This question is rather abstract and not necessarily tied to tensorflow or keras. Say that you want to train a language model, and you want to use inputs of different sizes for your LSTMs. Particularly, I'm following this paper: https://www.researchgate.net/publication/317379370_A_Neural_Language_Model_for_Query_Auto-Completion.
The authors use, among other things, word embeddings and one-hot encoding of characters. Most likely, the dimensions of each of these inputs are different. Now, to feed that into a network, I see a few alternatives but I'm sure I'm missing something and I would like to know how it should be done.
Create a 3D tensor of shape (instances, 2, max(embeddings,characters)). That is, padding the smaller input with 0s.

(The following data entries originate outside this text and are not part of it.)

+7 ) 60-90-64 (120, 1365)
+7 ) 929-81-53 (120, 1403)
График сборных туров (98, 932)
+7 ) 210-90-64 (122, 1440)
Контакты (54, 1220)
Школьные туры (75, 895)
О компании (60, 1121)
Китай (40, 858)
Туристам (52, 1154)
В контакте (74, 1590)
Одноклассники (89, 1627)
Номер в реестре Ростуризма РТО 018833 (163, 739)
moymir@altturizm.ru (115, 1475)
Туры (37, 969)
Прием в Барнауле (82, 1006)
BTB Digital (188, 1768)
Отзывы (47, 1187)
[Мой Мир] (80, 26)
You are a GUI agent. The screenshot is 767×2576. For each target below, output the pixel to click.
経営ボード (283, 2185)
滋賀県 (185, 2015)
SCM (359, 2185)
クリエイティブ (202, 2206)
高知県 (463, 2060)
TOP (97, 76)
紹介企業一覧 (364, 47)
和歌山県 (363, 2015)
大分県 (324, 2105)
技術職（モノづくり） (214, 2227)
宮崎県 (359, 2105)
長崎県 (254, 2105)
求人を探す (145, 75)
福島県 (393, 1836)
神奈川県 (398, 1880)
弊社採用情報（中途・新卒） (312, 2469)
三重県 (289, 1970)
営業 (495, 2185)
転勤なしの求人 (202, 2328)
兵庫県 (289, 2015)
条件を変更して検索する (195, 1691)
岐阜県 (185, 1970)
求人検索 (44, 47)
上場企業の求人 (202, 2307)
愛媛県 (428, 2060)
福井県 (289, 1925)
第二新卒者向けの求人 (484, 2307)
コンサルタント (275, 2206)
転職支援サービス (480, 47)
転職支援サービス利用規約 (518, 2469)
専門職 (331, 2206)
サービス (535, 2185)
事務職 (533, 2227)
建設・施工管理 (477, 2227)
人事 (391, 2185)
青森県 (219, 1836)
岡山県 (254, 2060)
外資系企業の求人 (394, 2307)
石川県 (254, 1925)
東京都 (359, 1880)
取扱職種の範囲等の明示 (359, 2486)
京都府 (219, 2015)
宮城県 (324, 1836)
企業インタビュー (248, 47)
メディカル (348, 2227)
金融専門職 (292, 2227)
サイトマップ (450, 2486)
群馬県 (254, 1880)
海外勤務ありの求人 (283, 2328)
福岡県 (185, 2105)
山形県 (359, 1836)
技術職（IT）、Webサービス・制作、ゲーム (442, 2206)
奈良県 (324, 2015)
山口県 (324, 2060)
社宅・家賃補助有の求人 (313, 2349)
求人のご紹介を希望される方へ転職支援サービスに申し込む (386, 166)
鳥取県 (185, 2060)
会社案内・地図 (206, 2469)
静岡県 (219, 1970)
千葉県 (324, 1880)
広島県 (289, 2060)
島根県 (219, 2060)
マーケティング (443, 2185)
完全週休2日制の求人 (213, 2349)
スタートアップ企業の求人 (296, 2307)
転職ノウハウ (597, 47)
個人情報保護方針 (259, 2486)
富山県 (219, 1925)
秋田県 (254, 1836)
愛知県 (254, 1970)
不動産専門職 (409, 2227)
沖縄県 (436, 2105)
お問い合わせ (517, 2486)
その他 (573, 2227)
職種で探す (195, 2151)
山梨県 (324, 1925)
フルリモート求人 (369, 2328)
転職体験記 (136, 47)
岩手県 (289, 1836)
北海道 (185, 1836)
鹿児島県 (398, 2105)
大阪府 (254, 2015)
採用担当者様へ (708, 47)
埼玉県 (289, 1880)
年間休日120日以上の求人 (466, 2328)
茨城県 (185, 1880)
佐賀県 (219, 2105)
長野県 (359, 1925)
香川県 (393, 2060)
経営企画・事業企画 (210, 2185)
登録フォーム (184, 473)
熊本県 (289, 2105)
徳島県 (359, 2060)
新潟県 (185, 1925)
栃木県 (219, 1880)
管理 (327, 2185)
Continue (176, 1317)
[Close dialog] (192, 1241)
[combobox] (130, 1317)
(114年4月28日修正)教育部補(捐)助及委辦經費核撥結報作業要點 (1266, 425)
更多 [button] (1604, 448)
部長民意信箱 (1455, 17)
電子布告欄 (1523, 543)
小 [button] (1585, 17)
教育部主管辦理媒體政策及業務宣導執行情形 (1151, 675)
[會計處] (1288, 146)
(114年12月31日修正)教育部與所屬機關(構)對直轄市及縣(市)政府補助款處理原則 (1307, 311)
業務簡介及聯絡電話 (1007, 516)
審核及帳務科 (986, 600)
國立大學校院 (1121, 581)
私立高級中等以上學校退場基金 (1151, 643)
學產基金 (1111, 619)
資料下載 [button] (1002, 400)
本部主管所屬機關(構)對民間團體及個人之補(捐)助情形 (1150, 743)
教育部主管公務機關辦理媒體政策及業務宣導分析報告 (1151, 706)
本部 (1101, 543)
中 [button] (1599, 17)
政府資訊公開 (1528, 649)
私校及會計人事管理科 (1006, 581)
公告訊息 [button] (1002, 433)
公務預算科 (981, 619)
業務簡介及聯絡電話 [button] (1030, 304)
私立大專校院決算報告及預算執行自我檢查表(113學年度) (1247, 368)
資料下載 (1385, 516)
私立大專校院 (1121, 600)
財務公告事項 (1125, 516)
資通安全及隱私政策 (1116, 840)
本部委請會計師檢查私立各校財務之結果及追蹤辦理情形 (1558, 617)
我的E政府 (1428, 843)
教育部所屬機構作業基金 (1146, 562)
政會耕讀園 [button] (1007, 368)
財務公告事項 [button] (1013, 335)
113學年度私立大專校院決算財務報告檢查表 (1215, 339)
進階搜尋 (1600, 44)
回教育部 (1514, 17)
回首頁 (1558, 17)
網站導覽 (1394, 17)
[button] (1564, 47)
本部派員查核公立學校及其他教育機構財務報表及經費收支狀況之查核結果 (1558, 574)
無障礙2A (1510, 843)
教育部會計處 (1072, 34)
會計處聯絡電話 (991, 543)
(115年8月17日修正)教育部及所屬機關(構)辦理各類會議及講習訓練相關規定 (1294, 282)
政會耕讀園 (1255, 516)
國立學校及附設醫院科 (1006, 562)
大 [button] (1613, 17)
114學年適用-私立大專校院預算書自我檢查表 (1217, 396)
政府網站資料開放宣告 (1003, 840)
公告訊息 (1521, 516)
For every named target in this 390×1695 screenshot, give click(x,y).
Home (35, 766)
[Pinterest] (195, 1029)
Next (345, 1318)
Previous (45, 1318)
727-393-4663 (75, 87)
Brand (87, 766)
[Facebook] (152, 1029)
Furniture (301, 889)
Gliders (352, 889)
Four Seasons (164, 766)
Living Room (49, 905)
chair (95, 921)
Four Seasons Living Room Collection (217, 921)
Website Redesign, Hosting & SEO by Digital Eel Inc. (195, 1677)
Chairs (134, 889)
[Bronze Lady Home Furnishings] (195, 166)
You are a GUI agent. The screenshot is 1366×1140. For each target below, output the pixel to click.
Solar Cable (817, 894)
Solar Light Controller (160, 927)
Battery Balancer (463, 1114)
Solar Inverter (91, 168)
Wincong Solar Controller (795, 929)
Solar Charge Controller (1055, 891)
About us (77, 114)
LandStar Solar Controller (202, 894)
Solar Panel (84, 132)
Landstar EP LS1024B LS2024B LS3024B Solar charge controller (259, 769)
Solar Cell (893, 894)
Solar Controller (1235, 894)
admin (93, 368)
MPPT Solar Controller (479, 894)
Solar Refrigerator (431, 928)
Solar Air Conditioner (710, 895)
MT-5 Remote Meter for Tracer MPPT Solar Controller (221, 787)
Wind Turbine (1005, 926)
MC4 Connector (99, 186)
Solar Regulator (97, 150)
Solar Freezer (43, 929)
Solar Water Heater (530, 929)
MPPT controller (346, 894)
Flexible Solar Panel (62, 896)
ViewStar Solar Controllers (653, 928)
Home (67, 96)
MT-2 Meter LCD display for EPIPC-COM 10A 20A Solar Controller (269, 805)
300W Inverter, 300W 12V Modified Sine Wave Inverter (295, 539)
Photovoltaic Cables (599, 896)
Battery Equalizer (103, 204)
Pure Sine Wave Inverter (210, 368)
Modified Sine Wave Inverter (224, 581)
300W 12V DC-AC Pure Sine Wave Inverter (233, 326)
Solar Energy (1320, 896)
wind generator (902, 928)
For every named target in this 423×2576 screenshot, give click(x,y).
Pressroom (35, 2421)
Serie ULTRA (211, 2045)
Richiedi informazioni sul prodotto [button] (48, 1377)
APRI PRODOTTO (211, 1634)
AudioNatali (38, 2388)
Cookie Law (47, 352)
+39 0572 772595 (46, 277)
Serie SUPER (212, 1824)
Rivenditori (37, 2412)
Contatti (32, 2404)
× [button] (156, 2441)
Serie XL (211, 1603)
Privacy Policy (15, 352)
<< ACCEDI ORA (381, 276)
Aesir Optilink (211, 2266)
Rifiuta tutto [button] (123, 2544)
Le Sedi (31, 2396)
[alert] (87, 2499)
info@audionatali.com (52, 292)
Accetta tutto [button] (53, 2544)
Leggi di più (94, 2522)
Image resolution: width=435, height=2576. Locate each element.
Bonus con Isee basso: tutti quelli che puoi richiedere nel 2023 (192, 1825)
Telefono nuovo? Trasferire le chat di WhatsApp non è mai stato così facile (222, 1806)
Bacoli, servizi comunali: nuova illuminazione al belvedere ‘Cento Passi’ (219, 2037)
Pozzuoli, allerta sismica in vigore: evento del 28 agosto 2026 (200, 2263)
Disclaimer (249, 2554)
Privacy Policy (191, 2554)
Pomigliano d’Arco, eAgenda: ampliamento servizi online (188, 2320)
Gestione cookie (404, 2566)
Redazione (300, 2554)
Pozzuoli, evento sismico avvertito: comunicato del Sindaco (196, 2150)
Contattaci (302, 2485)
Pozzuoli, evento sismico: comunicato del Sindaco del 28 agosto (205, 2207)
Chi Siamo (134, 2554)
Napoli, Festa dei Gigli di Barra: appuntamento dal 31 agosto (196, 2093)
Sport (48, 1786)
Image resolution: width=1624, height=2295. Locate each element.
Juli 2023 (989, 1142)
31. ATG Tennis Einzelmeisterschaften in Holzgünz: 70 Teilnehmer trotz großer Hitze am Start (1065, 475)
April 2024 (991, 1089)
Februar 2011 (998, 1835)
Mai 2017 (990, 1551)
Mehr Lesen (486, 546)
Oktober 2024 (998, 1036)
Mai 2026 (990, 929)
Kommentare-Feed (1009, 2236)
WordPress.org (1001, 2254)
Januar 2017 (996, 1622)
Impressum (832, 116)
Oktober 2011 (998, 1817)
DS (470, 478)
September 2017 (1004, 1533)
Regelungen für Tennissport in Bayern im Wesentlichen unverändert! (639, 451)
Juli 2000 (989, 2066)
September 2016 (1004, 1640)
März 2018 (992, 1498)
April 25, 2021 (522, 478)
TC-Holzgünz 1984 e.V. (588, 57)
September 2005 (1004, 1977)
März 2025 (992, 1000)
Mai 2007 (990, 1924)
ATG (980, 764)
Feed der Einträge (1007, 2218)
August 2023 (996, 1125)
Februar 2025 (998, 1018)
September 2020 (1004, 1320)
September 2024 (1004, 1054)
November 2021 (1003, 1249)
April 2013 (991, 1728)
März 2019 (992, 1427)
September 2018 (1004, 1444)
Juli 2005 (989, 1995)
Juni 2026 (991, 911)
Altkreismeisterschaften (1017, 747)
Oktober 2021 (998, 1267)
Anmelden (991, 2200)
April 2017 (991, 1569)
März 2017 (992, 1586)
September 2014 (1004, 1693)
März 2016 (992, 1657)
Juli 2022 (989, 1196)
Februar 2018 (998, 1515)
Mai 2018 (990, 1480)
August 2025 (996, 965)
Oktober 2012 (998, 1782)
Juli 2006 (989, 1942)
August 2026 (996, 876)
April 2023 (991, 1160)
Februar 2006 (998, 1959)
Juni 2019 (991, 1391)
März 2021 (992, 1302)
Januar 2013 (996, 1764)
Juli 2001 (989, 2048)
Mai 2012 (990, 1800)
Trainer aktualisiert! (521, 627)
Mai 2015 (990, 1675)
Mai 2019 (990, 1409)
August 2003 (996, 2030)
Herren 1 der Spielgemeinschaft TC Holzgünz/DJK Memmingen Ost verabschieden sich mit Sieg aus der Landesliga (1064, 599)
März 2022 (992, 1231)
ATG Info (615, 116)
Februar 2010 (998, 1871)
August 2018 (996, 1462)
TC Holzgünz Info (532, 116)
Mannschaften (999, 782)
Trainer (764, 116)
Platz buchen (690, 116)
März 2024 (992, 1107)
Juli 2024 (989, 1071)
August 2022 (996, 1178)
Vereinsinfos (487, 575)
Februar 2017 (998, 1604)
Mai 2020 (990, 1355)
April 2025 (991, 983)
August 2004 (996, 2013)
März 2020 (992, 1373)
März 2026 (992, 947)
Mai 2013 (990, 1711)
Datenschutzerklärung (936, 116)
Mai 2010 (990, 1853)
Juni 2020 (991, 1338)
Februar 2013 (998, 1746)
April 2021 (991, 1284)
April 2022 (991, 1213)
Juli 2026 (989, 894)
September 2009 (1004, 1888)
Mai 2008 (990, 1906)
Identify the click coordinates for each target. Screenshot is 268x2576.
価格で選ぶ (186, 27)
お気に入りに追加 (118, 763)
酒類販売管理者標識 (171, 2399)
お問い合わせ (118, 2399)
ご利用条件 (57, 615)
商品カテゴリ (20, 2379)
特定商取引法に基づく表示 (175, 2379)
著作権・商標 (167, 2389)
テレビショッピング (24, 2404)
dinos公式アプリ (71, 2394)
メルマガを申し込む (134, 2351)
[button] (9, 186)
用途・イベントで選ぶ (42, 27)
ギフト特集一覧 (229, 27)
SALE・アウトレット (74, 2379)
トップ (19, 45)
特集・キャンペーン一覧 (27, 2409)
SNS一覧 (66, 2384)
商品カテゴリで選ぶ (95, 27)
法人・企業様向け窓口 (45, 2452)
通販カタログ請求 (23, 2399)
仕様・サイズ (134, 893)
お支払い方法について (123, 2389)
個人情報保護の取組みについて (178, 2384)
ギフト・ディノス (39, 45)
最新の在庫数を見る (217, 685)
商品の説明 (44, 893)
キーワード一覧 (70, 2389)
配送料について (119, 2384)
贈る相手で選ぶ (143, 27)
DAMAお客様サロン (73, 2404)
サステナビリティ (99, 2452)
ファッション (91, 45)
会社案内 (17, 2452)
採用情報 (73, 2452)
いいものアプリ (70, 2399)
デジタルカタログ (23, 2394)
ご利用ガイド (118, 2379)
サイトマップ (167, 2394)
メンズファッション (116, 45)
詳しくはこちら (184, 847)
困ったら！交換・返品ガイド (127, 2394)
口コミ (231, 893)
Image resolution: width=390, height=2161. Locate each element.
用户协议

Create a 3D tensor of shape (instances, embeddings+characters, 1)). That is, concatenating inputs.
It looks to me that both alternatives are bad for efficiently training the model. So, what's the best way to approach this? I see the authors use an embedding layer for this purpose, but technically, what does that mean?
EDIT
Here are more details. Let's call these inputs X (character-level input) and E (word-level input). On each character of a sequence (a text), I compute x, e and y, the label.
x: character one-hot encoding. My character index is of size 38, so this is a vector filled with 37 zeros and one 1.
e: precomputed word embedding of dimension 200. If the character is a space, I fetch the word embedding of the previous word in the sequence, Otherwise, I assign the vector for incomplete word (INC, also of size 200). Real example with the sequence "red car": r>INC, e>INC, d>INC, _>embeddings["red"], c>INC, a>INC, r>INC.
y: the label to be predicted, which is the next character, one-hot encoded. This output is of the same dimension as x because it uses the same character index. In the example above, for "r", y is the one-hot encoding of "e".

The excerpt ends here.